One of the thorniest issues in negotiating startup financing arrangements is a provision for change of control in the event that certain performance benchmarks (e.g., successful development of a prototype, commencement of production, customer acceptance of the product or turning profitable) are not met, or the startup defaults in its obligations under the financing agreement. Often venture investors will require that the control of the startup, normally vested in the founder/management group, switch and vest in the investor group upon occurrence of such a triggering event.
Such change of control provisions can be effected by irrevocable proxies or voting trust agreements. Irrevocable proxies usually must be coupled with an interest in order to be enforceable. Irrevocable proxies are more simple control mechanisms than voting trust agreements, which require that all parties deposit voting shares with a trustee, with somewhat complicated provisions for the voting of those shares.
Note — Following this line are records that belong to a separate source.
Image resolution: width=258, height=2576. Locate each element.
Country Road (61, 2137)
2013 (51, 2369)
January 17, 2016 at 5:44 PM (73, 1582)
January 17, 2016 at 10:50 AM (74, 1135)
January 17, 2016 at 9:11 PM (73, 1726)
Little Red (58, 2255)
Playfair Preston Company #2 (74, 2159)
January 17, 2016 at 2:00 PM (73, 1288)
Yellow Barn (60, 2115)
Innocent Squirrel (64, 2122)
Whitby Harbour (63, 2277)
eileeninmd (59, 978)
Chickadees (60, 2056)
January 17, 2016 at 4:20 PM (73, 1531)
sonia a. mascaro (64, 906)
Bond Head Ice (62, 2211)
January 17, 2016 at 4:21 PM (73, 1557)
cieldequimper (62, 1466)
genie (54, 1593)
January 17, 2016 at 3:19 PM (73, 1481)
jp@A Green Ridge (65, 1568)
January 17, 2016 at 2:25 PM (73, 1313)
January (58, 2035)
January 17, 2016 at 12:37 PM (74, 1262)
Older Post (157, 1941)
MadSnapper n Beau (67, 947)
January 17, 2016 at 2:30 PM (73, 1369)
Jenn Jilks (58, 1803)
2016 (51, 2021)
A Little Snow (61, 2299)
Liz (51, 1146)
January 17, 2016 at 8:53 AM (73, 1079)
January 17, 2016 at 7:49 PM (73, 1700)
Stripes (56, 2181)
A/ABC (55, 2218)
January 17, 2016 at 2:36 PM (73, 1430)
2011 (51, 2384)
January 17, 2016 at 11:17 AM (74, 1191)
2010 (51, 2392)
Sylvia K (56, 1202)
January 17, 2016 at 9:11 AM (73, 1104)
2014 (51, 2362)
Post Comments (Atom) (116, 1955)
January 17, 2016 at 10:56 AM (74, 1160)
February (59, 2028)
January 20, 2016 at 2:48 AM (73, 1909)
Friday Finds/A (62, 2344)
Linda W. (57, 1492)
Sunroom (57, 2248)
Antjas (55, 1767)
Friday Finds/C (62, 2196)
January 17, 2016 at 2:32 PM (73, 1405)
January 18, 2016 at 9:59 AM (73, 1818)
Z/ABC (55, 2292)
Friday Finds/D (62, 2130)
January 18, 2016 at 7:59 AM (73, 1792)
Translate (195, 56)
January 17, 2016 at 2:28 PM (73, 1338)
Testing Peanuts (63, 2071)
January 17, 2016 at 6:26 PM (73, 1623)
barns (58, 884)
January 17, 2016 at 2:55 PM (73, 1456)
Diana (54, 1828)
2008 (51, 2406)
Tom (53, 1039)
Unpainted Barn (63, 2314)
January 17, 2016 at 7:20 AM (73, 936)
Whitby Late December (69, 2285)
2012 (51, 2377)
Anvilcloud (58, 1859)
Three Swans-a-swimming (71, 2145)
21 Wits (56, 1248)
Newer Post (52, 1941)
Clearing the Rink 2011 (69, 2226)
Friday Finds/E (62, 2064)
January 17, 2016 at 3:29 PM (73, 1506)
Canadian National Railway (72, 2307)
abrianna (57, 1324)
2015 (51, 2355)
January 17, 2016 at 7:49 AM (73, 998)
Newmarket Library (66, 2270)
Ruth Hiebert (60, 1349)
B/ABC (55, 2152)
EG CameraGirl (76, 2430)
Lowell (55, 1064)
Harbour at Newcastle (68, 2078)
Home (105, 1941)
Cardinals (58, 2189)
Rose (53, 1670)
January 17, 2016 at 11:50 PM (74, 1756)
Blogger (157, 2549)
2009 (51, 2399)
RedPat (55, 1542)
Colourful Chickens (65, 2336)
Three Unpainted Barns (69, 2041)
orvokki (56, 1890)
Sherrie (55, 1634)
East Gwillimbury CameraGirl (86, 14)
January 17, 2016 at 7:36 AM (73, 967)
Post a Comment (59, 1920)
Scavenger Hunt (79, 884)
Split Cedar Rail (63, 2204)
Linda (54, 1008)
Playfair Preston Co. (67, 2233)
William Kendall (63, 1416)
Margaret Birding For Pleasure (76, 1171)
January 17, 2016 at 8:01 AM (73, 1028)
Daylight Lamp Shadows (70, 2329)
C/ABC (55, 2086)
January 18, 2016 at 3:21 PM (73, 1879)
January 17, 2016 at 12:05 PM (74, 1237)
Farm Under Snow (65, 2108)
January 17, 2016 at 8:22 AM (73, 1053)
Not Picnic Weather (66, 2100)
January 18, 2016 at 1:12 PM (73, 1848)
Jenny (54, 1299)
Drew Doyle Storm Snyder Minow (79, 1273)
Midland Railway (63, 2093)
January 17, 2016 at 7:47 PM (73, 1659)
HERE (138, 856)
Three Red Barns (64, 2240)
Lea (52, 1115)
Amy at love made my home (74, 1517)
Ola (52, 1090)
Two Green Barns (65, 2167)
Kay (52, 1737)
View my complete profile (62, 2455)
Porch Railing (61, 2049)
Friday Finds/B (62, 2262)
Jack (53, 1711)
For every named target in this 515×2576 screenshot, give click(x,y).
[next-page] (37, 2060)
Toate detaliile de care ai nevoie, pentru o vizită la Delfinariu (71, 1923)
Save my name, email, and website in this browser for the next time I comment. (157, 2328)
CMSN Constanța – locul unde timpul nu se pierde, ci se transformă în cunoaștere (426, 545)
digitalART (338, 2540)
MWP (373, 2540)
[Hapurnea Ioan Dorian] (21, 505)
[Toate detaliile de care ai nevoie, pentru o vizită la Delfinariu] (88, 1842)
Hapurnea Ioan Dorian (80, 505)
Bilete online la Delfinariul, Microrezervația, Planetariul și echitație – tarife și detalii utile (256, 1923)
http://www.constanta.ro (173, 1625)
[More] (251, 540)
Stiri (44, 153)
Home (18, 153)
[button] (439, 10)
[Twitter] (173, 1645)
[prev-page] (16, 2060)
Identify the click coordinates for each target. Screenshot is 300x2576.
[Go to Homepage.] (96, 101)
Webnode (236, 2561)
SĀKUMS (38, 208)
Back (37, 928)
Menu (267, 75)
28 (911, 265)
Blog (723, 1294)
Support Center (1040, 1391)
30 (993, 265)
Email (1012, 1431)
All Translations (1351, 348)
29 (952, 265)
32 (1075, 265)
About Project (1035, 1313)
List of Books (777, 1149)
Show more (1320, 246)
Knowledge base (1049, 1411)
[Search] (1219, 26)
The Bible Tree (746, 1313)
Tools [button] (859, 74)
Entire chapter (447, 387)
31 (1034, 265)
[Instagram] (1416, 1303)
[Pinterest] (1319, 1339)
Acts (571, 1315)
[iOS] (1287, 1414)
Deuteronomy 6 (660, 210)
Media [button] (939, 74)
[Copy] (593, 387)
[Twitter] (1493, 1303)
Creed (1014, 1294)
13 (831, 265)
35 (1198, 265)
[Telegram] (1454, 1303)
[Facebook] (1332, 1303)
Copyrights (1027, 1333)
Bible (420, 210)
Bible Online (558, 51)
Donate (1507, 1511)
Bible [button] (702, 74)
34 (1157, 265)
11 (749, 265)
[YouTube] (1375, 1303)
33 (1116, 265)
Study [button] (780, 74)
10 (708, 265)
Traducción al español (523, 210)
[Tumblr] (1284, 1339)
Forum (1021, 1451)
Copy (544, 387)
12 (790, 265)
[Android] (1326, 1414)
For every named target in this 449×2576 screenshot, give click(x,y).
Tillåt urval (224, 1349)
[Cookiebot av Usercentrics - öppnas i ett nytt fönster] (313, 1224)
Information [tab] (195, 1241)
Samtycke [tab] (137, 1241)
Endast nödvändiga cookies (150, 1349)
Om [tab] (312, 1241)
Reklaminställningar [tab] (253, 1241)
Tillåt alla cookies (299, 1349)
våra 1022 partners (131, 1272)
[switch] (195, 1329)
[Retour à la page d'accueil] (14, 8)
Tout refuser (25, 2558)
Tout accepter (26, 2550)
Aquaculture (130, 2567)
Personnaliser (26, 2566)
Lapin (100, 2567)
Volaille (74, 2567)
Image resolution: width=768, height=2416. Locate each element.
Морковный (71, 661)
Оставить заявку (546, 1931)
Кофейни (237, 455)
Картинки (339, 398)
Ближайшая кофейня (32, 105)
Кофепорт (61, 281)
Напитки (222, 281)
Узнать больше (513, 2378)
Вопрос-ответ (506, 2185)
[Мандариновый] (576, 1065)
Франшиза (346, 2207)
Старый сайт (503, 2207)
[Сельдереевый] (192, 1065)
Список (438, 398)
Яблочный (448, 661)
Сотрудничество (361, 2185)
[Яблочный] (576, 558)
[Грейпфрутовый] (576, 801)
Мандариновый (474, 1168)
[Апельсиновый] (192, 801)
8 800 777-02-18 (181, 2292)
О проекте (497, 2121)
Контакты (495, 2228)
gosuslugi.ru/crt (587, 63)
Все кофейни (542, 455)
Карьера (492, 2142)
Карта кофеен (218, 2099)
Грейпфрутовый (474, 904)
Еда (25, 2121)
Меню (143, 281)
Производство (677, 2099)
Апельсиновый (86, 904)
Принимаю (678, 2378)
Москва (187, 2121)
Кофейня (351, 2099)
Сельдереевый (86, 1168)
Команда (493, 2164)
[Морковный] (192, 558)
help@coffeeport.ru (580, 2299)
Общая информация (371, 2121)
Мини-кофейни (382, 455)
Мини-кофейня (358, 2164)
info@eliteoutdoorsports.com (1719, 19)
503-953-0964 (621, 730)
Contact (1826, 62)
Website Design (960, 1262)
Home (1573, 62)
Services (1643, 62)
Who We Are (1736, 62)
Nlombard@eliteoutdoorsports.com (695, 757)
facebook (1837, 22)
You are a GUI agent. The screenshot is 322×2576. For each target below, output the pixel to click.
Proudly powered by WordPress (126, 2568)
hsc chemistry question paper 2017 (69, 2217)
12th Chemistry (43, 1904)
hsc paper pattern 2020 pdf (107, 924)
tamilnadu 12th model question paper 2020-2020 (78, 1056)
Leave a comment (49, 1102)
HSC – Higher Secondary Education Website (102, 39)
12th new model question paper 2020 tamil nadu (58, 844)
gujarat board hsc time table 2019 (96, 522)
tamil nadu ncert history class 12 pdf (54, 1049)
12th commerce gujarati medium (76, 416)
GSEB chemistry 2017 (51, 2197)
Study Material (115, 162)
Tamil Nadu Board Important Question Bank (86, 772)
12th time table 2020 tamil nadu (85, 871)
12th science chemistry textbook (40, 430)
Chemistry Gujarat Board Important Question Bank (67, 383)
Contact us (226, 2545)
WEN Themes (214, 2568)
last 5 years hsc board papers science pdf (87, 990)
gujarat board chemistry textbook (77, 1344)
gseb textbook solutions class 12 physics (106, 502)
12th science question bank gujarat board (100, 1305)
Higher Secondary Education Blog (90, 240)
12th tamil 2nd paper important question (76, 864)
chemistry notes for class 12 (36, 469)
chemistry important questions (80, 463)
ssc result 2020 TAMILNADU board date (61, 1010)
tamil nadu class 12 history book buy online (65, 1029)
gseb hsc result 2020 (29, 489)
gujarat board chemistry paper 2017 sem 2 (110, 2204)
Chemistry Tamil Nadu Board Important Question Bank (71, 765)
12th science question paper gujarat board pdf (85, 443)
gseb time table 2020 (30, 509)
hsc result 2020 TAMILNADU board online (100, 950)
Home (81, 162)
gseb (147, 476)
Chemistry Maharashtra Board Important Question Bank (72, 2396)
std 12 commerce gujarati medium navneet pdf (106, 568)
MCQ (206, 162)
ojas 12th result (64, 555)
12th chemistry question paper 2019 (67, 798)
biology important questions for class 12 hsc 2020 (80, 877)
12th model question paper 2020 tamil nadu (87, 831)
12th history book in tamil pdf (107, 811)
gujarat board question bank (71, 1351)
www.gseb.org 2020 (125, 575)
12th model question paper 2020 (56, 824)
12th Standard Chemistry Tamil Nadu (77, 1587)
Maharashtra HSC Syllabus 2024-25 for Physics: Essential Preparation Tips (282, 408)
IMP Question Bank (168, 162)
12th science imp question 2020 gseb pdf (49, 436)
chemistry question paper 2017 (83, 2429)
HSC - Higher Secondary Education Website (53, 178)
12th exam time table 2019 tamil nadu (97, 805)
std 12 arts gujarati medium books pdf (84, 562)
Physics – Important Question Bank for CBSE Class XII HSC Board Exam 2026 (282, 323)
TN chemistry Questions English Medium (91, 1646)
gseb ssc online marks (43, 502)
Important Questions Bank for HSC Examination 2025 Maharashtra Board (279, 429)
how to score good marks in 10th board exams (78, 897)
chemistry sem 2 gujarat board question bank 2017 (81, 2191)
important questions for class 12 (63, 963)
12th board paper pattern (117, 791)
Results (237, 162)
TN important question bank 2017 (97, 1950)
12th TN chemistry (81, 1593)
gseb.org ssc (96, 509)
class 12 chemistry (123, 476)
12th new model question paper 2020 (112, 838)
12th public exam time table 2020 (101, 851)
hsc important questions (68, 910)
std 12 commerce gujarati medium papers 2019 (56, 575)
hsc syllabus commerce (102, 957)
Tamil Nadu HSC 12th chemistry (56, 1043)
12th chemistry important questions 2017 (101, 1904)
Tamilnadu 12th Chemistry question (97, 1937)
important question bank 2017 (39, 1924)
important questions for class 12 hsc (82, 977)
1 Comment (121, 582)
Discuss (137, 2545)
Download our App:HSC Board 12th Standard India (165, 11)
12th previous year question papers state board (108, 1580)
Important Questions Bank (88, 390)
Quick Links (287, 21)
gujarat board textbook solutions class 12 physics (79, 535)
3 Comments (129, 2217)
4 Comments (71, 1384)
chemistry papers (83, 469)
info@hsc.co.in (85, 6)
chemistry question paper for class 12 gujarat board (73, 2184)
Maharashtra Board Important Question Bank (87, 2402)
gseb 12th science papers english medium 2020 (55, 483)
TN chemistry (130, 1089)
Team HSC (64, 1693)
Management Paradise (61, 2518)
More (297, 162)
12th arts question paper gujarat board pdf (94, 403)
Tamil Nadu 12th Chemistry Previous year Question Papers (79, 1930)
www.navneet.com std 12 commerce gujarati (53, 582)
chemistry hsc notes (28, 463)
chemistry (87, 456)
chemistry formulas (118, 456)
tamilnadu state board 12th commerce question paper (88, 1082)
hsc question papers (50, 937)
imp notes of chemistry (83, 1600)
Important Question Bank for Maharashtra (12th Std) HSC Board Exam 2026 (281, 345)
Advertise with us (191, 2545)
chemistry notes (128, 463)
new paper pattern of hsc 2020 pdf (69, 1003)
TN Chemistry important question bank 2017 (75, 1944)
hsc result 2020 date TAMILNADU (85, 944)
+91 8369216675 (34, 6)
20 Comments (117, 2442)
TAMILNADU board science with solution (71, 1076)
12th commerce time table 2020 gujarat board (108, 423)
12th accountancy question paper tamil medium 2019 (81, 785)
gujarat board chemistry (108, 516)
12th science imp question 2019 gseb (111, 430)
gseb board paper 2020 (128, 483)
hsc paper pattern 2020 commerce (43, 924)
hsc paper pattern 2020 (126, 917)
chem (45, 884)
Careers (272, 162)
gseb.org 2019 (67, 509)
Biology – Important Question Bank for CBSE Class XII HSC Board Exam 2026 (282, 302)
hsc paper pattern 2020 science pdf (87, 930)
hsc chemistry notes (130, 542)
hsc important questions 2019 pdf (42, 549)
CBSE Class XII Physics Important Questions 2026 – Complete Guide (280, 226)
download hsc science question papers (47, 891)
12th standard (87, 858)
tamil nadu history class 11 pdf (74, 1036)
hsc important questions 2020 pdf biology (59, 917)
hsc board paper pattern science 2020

If there is no interest with which the proxy may be coupled in order to comply with such a statutory requirement, then the voting trust agreement, though more complex, would have to be employed.
While founders of the startup are usually reluctant to accept such change of control provisions, the investors are equally determined to obtain control of the startup if and when its founders fail to meet its business plan, default in their major obligations, or become financially insolvent. Such change of control provisions must be approached objectively from both sides so as to not be lopsided or create resentment on the part of the founders, or suspicion that actual control is being sought at the outset by the investors.
Preferred share agreements often provide for a voting switch giving the preferred shares the right to elect a majority of directors in the event the startup does not pay preferred shares dividends in a timely manner, or for mandatory redemption of the preferred shares where the startup fails to meet its obligations under the preferred shares provisions. Sometimes agreements incorporate "creeping" change of control clauses which provides that the investors are entitled to a gradually increasing percentage of the authorized directors as successive defaults in dividend or redemption payments occur.